Though dark patterns are particularly prominent on ecommerce websites, they go beyond generating sales and are also used to gather personal data.
Prof Ho outlines a simple goal behind the use of dark patterns: “An obvious motivation is the increased conversion rates, leading to increased revenue.
“Another reason is data collection; some sites trick users into sharing more personal information than required. Retailers can then monetise the data.”
These thoughts are echoed by Siraj Jalil, president of the Malaysia Cyber Consumer Association (MCCA).
“Online retailers and platforms use dark patterns primarily to boost their metrics, such as increasing sign-ups, sales, user engagement, or retention.
“These manipulative tactics can give businesses short-term gains by extracting more value from users, though they can harm long-term trust and brand reputation,” he says.
There are currently no laws or legislation that specifically address the issue of dark patterns in the country, with experts like Siraj hoping for its inclusion under the upcoming new cybersecurity bill.

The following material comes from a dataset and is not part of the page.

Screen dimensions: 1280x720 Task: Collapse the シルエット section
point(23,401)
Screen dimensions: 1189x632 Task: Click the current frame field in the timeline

“It (dark patterns) is already part of the marketing mechanism among Malaysian ecommerce industries.
“From MCCA’s perspective, we hope the government can hasten the new cybersecurity bill to be enacted.
“The government needs to redefine the word ‘cybersecurity’, not just in terms of network security, but it must consist of all our consumerism in cyberspace,” he says, adding that this would allow for a more comprehensive approach that would curb any upcoming issues in the digital world.
Prof Ho, on the other hand, stresses that such regulations would require a delicate balance.
“Creating legal safeguards to protect consumers against suspicious commercial behaviour is advantageous.
“Such steps can ensure, to a certain extent, a just and open online environment, increasing consumer and business trust.
“Regulations may call for unambiguous terms and conditions, explicit user interface requirements, and a ban on dishonest design techniques.
“But it’s essential to strike the correct balance. Regulations shouldn’t inhibit legitimate marketing strategies or innovation.
“Maintaining a healthy digital ecosystem necessitates balancing safeguarding consumers with enabling businesses to operate,” he states.
Prof Ho voiced out the role that the tech industry, government bodies, and consumer advocacy have to play in addressing the issue of dark patterns.
“Collaboration between these parties is essential to creating a digital environment that respects user rights and encourages corporations to operate ethically.
“The tech and ecommerce industries should take proactive steps to self-regulate and promote ethical design practices.
“Government bodies may consider creating and enforcing regulations that set standards for user interface design.
“But before doing so, comprehensive stakeholder consultations ought to be carried out.
“Advocacy groups play a vital role in educating consumers about the existence and consequences of dark patterns. We need to empower consumers to recognise and resist manipulative designs,” he explains.